Distributing each node also complicates the data flow between them:

  • When the pipeline is run locally non-persisted data is passed around as MemoryDatasets.
  • When each step runs in isolation, this feature is lost and most implementations require every step to be persisted. See this section for more details.

Currently, most deployment plugins use 1:1 mapping and hence are impacted by these drawbacks.

M:1 Mapping

This is where the whole Kedro pipeline is run as a single node on the target platform.

  • The main benefit is simplicity: One job goes to the orchestrator, executed on a single machine.

  • However, there are inefficiencies:

    1. Large setup: Setting up the single node to execute all tasks involves creating an environment, handling potentially conflicting requirements, and more.
    2. Limited parallelization: This approach often underutilizes available compute resources.

All dependencies need to be compatible in this configuration, see Requirements management in a Kedro project for more details.

M:N Mapping

This is where the full pipeline is divided into a set of sub-pipelines, that can be run separately.

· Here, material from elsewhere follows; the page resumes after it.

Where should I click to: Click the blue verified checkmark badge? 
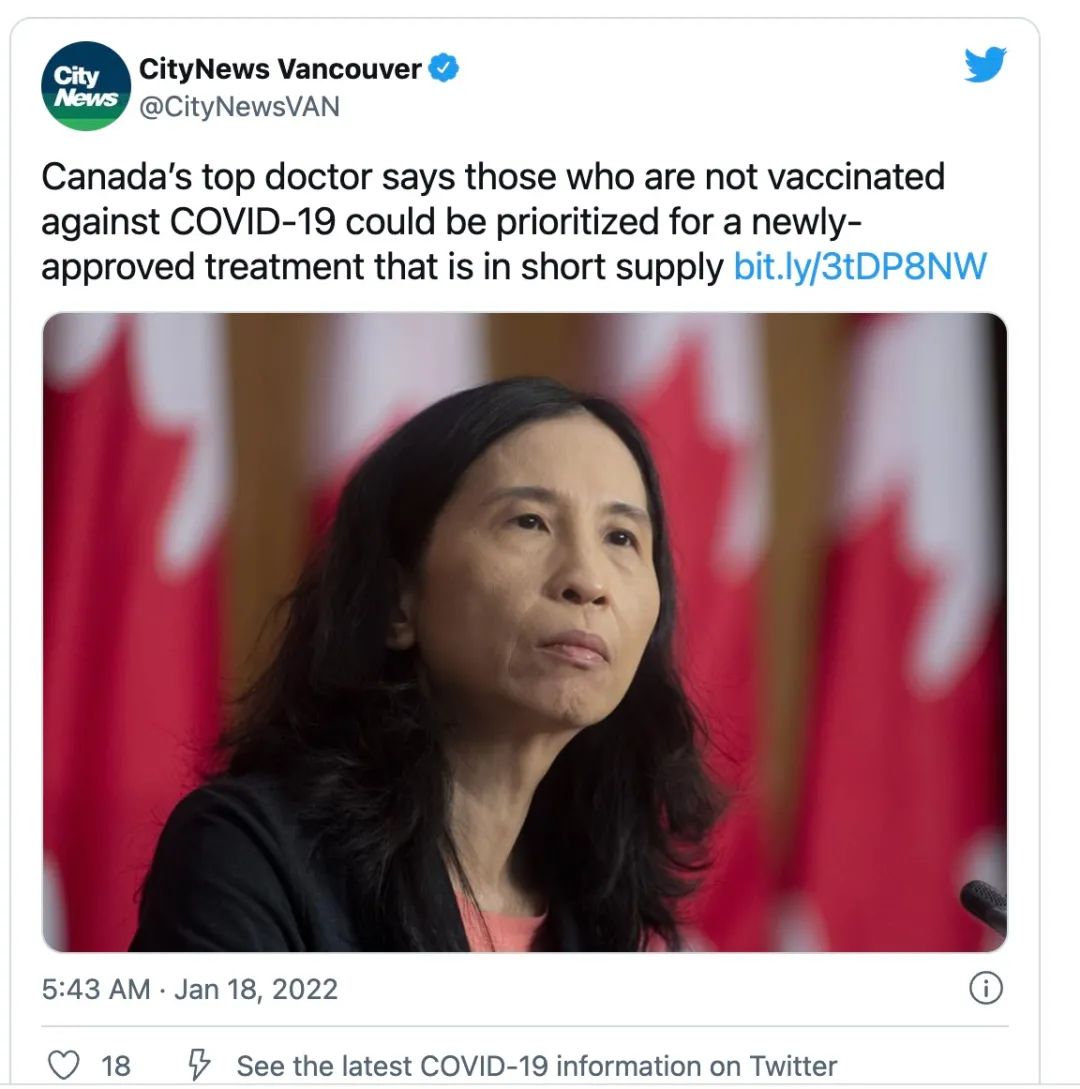coord(443,68)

Today, there is no obvious way to do this.

This approach provides a middle ground between shortcomings of both the 1:1 and M:1 mappings:

  • Small node groups form large buckets of work that justify the overhead of creating an execution environment.
  • The orchestrator is free to schedule the sub-pipelines to be run in parallel / isolation.

Kedro is a fast, iterative development tool largely because the user is not required to think about execution contexts. This unmanaged complexity is why it is difficult to resolve this granularity mismatch in production contexts.

Piecemeal localised conventions for describing M:N granularity have emerged across mature users:

Convention Merits Drawbacks
Node tags Simple to use, CLI accessible,Applies across pipelines No bounded context, zero validation
Registered pipelines Simple to use, conceptually maps to sub-pipelines, CLI accessible No bounded context, zero validation
Pipeline namespaces Bounded context, CLI accessible, Visualisation integration Harder to use, confusing error messages, verbose catalog¹

Each of these has merits and drawbacks. In every case, the user is given no easy way to validate if these groups are mutually exclusive or collectively exhaustive.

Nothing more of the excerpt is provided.